:: Supplied entries ::

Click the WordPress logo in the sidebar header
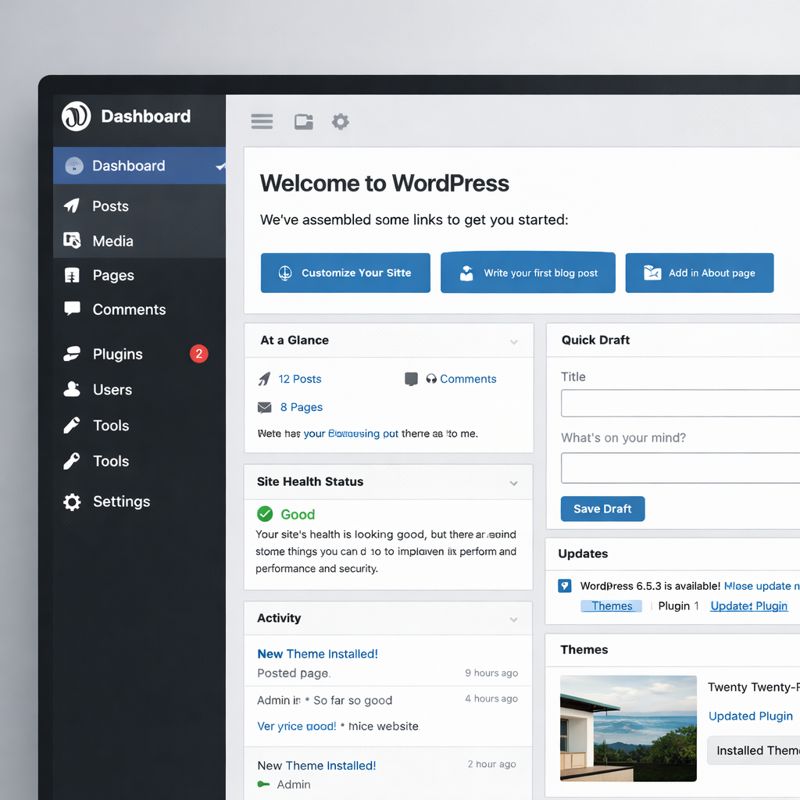(x=76, y=116)
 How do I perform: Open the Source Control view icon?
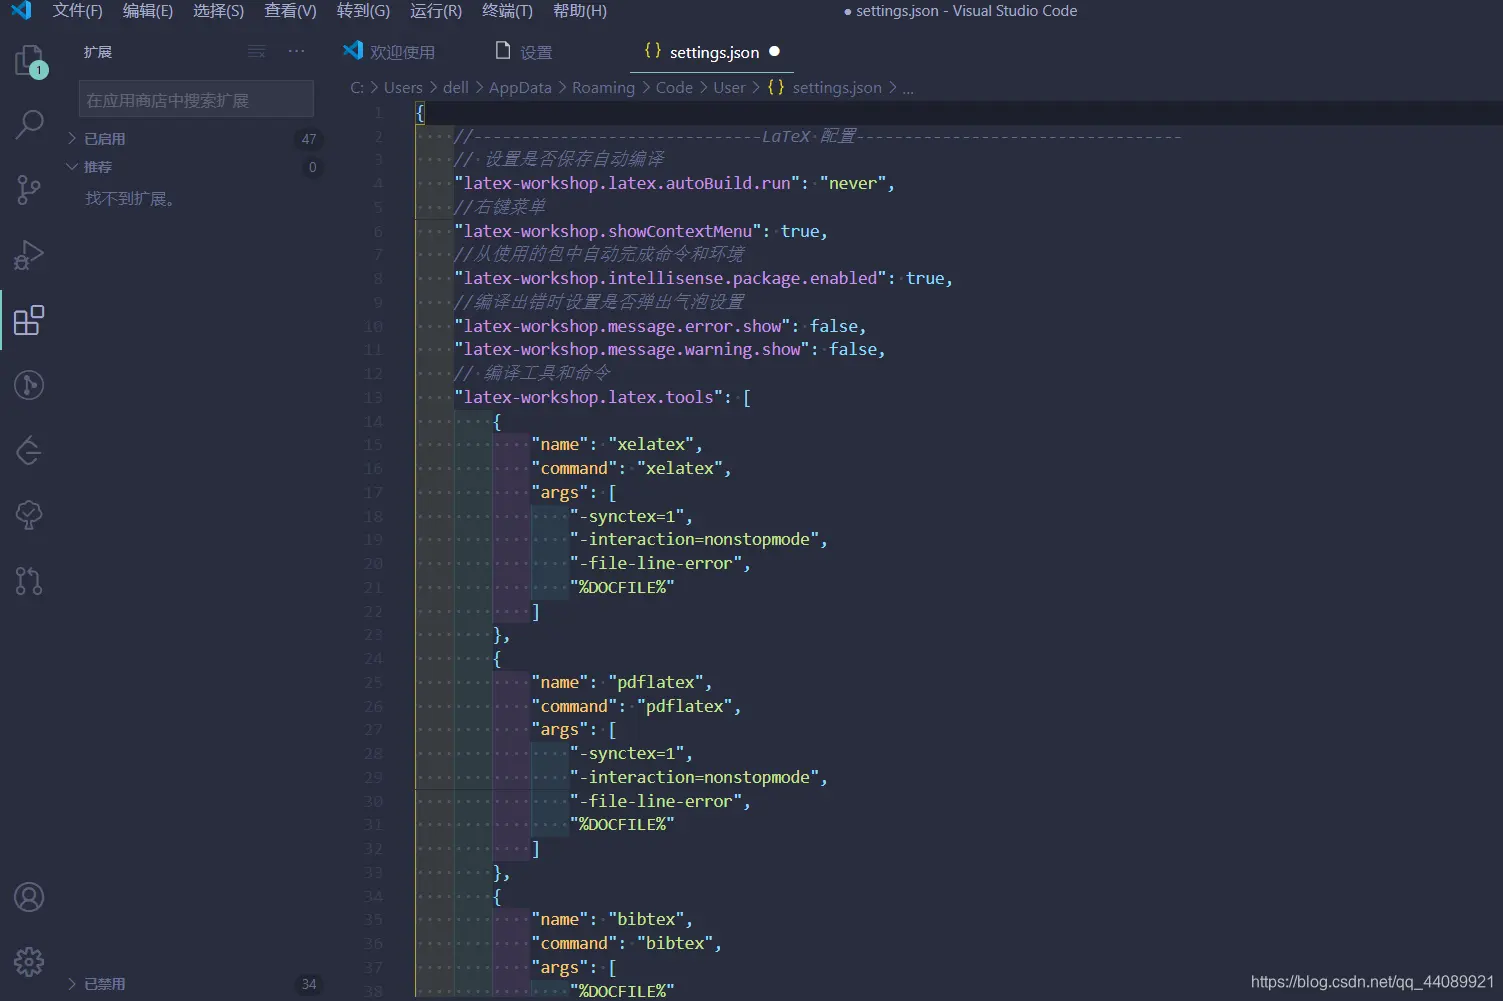click(29, 190)
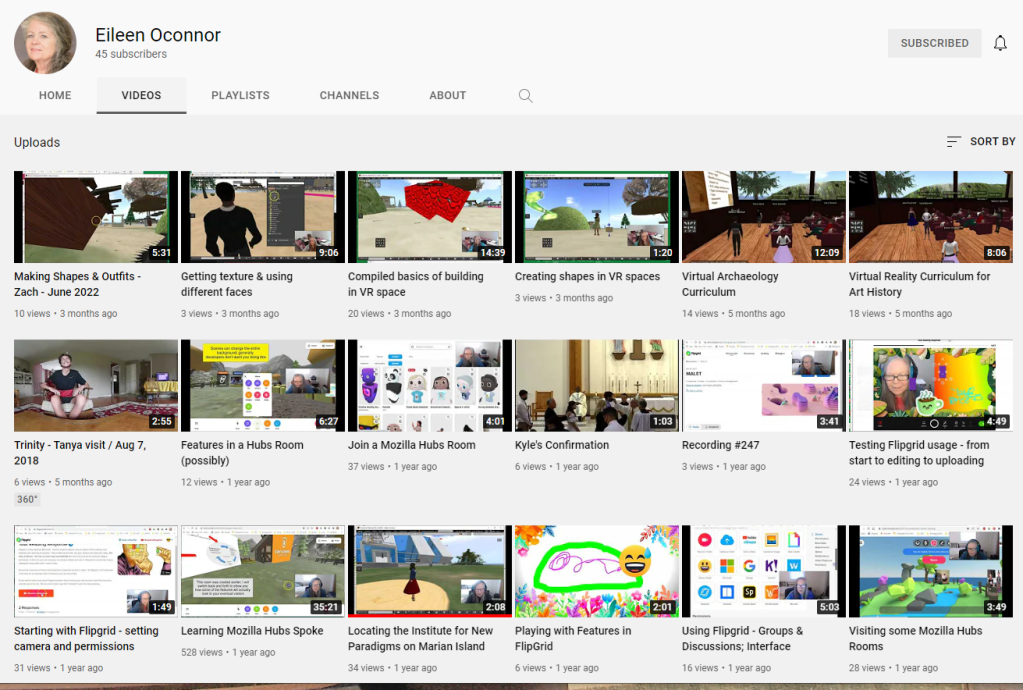Open 'Trinity - Tanya visit' 360° video thumbnail
Screen dimensions: 1023x690
(96, 386)
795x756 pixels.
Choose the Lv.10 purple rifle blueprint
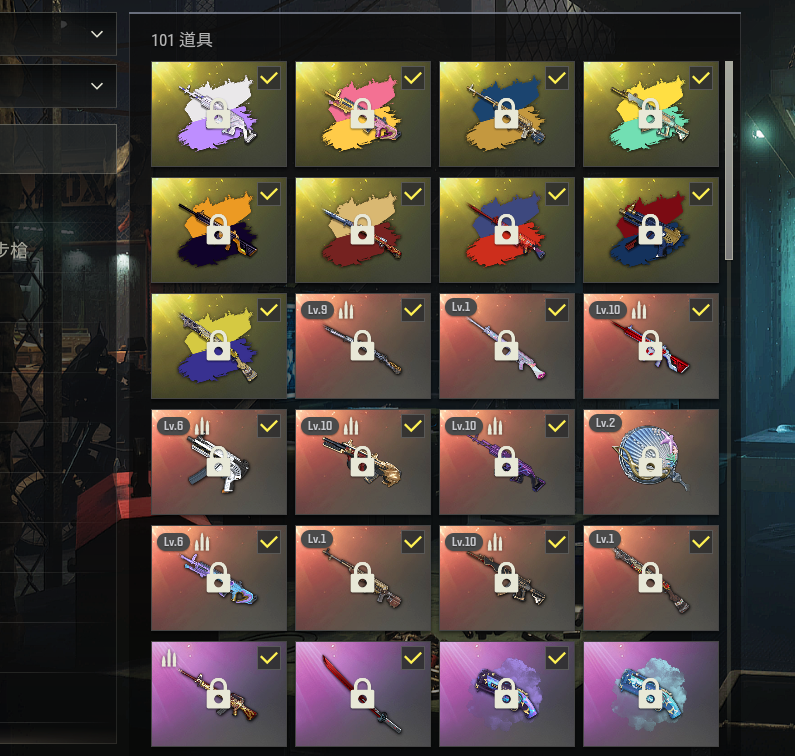(507, 462)
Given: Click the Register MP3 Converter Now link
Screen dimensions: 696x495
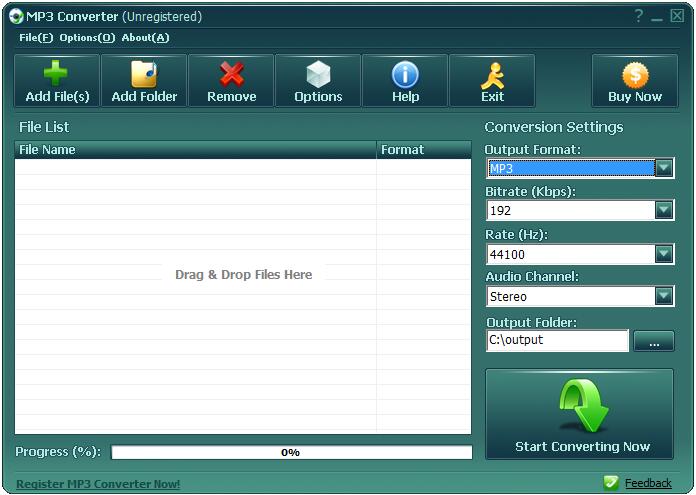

:::

### [Your goal]
Repeat each record as given. No picture belongs in the copy.

### [Result of this exercise]
Click the WordPress logo in the sidebar header
(x=76, y=116)
 How do I perform: Open the Source Control view icon?
click(29, 190)
Open 'Trinity - Tanya visit' 360° video thumbnail
Screen dimensions: 1023x690
(96, 386)
795x756 pixels.
Choose the Lv.10 purple rifle blueprint
(507, 462)
Given: Click the Register MP3 Converter Now link
Screen dimensions: 696x495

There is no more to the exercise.